— Exercise details —
Please update the entries from the line that has "This screenshot has width=1568, height=715." through the line that has "pos(12,601)", both included, replacing "wrench" with "hammer" and leaving everything else unchanged. Return only those lines.

— Records to process —
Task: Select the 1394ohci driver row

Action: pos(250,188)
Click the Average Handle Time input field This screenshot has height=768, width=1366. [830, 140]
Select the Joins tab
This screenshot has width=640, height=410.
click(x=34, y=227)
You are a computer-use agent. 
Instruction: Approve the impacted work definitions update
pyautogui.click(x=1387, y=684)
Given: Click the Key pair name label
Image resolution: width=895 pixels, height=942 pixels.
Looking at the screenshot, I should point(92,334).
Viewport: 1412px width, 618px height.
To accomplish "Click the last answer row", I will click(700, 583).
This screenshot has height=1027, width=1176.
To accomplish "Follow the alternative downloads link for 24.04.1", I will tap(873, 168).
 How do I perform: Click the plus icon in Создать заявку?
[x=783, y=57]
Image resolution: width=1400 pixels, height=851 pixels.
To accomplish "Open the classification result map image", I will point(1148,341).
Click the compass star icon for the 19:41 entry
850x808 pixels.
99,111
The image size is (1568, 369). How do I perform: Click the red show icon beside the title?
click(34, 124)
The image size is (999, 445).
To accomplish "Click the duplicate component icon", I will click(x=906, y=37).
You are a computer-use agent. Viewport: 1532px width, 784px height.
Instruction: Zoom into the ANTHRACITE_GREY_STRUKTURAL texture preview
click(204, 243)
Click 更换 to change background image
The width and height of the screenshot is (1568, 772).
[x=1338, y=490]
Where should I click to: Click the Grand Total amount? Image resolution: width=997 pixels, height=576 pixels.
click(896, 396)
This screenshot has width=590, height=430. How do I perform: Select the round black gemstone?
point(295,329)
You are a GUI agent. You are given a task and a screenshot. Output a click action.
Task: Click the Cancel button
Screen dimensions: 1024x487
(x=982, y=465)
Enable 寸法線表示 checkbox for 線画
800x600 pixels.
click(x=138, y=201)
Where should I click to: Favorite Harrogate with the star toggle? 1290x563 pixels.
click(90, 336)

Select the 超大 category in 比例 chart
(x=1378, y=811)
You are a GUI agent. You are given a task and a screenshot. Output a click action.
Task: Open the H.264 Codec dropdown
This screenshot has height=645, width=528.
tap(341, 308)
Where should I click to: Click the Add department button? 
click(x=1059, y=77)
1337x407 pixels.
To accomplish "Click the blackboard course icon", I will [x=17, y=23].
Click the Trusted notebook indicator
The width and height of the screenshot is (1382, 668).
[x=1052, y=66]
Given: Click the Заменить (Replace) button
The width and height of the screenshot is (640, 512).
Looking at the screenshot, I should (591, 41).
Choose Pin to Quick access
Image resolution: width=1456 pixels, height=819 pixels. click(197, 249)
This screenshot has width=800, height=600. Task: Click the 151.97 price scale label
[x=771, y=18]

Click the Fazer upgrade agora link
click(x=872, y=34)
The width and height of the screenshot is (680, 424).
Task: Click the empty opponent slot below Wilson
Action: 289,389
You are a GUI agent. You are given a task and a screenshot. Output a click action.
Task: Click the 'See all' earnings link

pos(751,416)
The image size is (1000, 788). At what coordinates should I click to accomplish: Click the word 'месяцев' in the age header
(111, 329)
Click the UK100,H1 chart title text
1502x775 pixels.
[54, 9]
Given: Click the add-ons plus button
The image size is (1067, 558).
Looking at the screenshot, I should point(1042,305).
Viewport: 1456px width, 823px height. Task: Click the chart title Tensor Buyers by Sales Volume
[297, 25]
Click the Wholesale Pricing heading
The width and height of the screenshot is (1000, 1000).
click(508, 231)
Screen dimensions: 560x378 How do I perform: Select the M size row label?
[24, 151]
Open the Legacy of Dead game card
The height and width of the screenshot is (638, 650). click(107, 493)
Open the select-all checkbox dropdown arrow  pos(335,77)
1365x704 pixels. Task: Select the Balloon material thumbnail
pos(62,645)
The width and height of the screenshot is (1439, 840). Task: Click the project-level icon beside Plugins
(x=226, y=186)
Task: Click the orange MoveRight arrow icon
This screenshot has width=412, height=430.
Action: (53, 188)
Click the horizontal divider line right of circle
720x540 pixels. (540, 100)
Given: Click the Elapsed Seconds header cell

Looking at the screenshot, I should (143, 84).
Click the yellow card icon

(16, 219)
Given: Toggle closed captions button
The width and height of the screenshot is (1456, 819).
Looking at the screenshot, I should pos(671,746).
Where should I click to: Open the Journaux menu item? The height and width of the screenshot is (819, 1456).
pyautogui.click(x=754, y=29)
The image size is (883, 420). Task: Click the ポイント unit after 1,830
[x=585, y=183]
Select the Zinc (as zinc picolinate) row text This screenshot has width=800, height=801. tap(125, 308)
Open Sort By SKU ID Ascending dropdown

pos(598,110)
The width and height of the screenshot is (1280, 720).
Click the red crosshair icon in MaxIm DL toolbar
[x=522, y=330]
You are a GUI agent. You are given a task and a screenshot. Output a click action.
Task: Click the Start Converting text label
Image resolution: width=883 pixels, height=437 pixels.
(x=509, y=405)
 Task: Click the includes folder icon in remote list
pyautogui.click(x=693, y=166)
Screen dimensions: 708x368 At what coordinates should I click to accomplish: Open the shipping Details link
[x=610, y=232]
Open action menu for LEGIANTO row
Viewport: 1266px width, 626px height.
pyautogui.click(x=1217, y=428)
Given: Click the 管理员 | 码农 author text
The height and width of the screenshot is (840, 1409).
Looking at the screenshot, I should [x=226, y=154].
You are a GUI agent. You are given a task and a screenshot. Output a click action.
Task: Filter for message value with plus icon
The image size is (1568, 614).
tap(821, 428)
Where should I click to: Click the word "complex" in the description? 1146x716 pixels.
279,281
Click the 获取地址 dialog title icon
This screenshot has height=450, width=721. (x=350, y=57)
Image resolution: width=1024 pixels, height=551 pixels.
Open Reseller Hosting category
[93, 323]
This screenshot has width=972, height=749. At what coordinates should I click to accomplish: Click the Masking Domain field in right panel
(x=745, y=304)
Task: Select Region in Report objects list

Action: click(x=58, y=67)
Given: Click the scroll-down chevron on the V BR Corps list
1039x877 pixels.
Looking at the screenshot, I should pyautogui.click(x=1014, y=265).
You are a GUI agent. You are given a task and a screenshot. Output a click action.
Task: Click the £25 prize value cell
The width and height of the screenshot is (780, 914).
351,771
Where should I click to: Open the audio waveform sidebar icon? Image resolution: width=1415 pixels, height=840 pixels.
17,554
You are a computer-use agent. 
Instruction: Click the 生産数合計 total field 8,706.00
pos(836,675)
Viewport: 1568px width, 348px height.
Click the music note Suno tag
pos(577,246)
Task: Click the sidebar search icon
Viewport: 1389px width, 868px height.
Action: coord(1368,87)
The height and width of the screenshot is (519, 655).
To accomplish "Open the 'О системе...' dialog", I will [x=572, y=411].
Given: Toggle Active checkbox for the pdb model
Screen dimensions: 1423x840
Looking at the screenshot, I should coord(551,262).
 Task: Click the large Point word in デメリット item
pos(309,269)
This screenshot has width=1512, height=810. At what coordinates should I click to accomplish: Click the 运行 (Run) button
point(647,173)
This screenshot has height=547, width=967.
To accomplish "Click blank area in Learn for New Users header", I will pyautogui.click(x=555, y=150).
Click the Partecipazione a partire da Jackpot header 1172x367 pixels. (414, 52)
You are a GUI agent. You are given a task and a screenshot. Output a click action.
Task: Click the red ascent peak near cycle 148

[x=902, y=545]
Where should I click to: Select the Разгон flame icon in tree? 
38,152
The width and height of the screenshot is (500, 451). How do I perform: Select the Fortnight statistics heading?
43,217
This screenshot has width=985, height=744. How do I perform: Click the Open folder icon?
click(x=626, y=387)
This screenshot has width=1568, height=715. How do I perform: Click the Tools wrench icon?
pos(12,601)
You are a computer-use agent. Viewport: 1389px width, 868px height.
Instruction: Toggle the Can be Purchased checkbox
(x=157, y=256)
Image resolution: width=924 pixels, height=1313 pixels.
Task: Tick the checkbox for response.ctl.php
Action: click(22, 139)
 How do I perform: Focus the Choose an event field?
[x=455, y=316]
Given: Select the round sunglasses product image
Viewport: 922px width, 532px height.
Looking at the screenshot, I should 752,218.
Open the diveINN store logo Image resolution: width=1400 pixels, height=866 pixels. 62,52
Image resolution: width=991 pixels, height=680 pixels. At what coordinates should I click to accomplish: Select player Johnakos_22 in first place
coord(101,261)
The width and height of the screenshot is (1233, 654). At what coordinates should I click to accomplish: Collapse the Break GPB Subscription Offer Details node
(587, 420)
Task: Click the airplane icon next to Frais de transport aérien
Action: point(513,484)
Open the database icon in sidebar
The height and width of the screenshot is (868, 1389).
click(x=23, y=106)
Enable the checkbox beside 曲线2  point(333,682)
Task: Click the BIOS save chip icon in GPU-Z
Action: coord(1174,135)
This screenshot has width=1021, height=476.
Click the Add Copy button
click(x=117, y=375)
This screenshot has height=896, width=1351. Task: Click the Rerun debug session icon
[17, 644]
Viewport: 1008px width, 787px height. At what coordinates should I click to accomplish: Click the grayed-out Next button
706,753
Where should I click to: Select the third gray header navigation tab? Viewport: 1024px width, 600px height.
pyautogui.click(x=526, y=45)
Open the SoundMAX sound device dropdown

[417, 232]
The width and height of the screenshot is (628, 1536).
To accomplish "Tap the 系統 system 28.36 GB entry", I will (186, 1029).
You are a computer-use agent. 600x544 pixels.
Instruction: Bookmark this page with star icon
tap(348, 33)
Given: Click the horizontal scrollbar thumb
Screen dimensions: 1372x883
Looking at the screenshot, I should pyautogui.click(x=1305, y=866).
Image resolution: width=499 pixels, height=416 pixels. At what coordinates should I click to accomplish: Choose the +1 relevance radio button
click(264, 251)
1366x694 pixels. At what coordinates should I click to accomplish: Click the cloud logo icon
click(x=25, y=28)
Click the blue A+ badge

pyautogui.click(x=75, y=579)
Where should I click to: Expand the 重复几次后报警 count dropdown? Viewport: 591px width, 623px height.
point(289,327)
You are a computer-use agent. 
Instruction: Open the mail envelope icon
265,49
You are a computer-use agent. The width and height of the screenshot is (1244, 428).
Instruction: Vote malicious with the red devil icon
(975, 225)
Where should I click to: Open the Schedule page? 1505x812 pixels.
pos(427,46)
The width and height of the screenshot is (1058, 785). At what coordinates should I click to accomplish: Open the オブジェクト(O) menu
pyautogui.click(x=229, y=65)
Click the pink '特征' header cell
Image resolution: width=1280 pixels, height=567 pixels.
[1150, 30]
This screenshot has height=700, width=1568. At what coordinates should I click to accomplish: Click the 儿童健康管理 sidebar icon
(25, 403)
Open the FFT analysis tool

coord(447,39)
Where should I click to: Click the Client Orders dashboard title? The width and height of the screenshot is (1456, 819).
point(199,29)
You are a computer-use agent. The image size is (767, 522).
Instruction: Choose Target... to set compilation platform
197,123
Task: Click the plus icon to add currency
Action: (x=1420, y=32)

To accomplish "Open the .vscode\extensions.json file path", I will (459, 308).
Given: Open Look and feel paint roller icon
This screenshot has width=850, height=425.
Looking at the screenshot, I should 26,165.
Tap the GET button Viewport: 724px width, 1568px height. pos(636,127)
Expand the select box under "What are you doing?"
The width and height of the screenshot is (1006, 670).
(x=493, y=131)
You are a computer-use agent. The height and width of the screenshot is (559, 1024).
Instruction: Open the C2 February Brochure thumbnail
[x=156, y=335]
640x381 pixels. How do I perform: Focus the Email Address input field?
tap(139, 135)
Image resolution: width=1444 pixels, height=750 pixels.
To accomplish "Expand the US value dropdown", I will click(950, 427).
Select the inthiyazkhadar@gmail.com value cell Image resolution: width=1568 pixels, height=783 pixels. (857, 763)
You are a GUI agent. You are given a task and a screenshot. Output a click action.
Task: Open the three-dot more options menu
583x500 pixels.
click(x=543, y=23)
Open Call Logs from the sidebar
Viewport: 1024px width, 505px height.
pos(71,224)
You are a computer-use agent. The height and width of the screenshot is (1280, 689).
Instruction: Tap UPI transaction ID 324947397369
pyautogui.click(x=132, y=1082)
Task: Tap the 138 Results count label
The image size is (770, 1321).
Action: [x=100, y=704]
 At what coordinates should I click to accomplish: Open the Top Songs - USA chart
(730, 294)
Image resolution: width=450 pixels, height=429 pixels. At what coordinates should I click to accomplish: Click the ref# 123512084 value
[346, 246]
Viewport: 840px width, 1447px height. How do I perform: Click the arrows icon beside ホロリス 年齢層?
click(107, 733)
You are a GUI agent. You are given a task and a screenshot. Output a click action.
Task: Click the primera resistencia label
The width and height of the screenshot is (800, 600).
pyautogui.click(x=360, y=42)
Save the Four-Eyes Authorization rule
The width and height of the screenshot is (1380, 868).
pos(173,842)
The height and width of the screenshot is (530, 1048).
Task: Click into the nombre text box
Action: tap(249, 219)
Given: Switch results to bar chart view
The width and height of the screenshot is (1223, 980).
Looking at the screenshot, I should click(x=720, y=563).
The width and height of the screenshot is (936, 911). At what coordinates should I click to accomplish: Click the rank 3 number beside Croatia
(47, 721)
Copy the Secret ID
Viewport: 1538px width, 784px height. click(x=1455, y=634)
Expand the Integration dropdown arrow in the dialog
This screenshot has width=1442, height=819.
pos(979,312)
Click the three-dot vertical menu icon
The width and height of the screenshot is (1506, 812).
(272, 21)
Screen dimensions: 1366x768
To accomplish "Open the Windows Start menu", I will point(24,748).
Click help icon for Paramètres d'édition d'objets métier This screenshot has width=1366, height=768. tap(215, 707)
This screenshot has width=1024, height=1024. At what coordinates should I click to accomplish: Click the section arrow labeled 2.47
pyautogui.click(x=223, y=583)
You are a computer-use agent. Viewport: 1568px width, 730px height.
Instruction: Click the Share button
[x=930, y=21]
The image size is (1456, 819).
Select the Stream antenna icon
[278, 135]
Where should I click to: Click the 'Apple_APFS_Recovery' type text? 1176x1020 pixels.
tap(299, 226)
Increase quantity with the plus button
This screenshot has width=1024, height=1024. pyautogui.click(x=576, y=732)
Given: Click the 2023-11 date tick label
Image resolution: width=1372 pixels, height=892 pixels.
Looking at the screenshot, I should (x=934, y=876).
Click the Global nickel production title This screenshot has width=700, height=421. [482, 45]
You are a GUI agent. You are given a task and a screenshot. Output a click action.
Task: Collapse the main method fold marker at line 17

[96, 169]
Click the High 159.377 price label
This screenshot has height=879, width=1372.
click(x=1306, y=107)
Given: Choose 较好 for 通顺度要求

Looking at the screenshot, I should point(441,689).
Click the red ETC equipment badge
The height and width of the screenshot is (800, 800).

— Solution for this problem —
This screenshot has width=1568, height=715. How do I perform: Click the Tools hammer icon?
pos(12,601)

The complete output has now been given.